Le dernier chant d’Orphée – Robert Silverberg : une réécriture poétique du célèbre mythe grec

51JJS6ianPL._SX304_BO1,204,203,200_Avant toutes choses, je remercie les éditions ActuSF et Jérôme Vincent pour la découverte de la nouvelle de Robert Silverberg, Le dernier chant d’Orphée.

Adorant le mythe d’Orphée et grande fan des films de Cocteau (son Orphée campé par un superbe Jean Marais est tout simplement sublime de poésie), je ne pouvais qu’être intéressée par une réécriture de cette histoire. En général, c’est d’ailleurs un mauvais choix pour moi car mes attentes sont hautes. Qu’en est-il avec la plume de Robert Silverberg ?

····················

■ Travail demandé:
1. Indiquez si chacune des affirmations (a), (b) et (c) concorde avec l’article sur Le dernier chant d’Orphée, en répondant par oui ou par non et en citant les mots décisifs du texte. (a) Le dernier chant d’Orphée est présenté comme une nouvelle de Robert Silverberg. (b) Dans le film de Cocteau, Orphée est interprété par Jean Marais. (c) Le texte dit que les attentes envers une réécriture sont faibles.
2. Répondez aux questions suivantes à l’aide de l’article sur Le dernier chant d’Orphée.
(a) Quelles éditions sont remerciées ?
(b) De quel cinéaste les films sont-ils mentionnés ?
(c) De quelle origine est le mythe réécrit ?
3. Rédigez la suite de l’article sur Le dernier chant d’Orphée à partir de sa dernière phrase.

■ Matériel source:
····················

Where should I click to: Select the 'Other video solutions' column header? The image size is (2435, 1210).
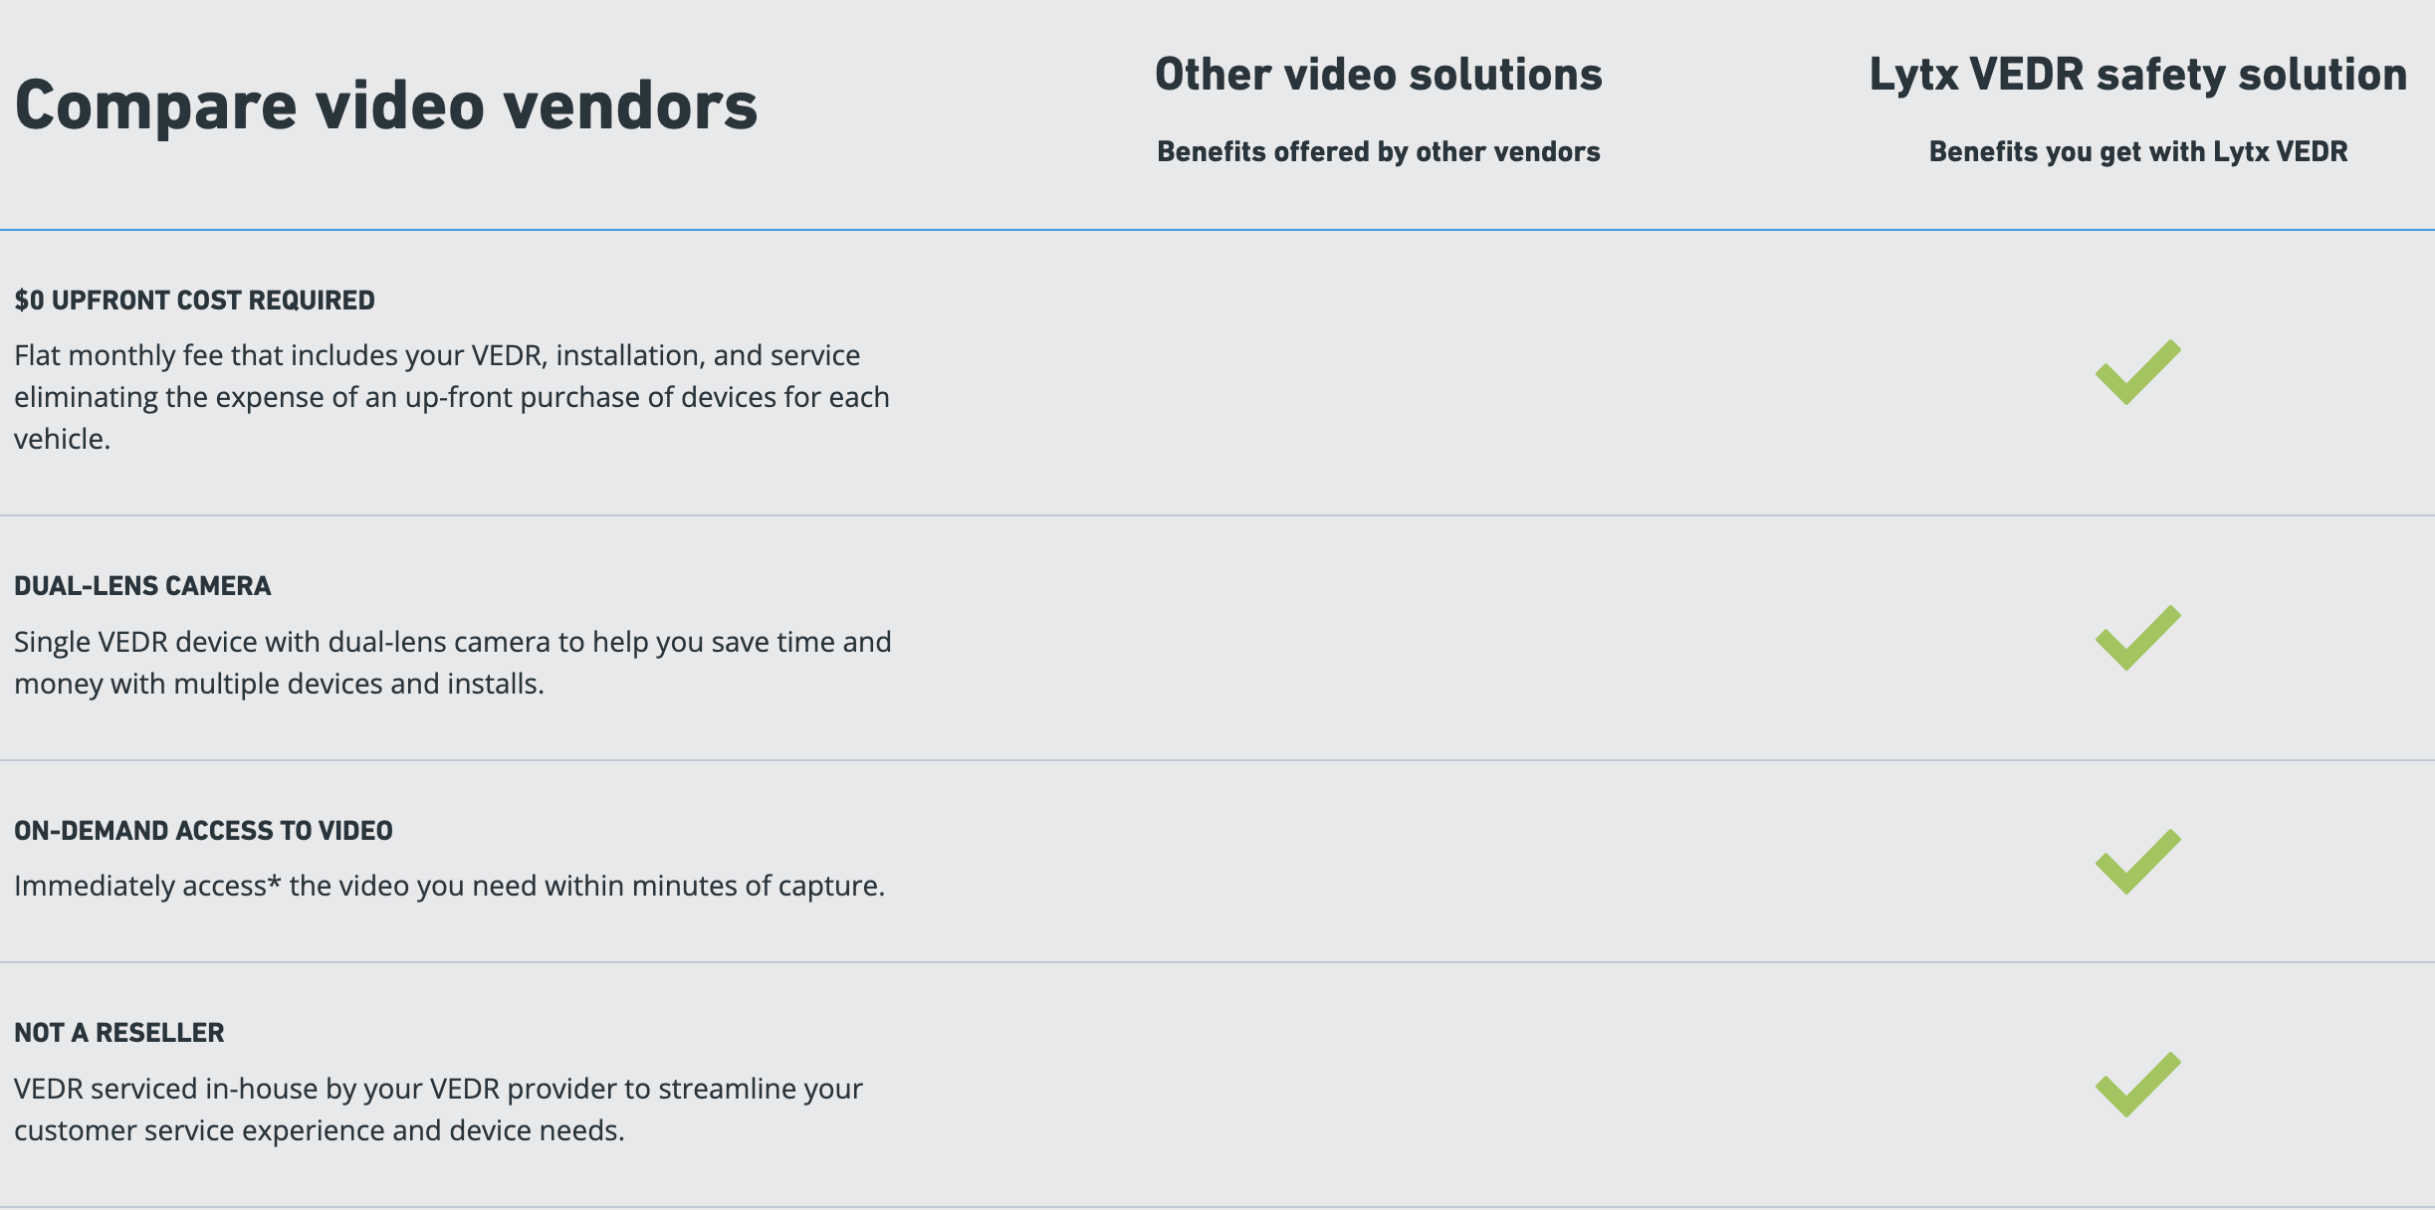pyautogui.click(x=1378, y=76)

····················

■ Corrigés:
1.
(a) Oui : « la découverte de la nouvelle de Robert Silverberg, Le dernier chant d’Orphée ».
(b) Oui : « son Orphée campé par un superbe Jean Marais ».
(c) Non : « mes attentes sont hautes ».

2.
(a) Les éditions ActuSF.
(b) Cocteau.
(c) C’est un mythe grec.

3.
Résumé : On dit qu’il pouvait, par son chant, charmer les animaux et les arbres, sa voix fit chavirer les sirènes elles-mêmes. Mais son cœur appartenait à Eurydice, et lorsque la mort vint la lui ravir, Orphée se présenta aux portes des enfers, armé de sa seule lyre, afin de reprendre à Hadès l’âme de sa bien-aimée.
Robert Silverberg est l’un des derniers maîtres de la science-fiction américaine. Mais c’est dans la veine de Gilgamesh, Roi d’Ourouk que l’auteur des Monades Urbaines et du Cycle de Majipoor revient pour cette réécriture épique du mythe d’Orphée.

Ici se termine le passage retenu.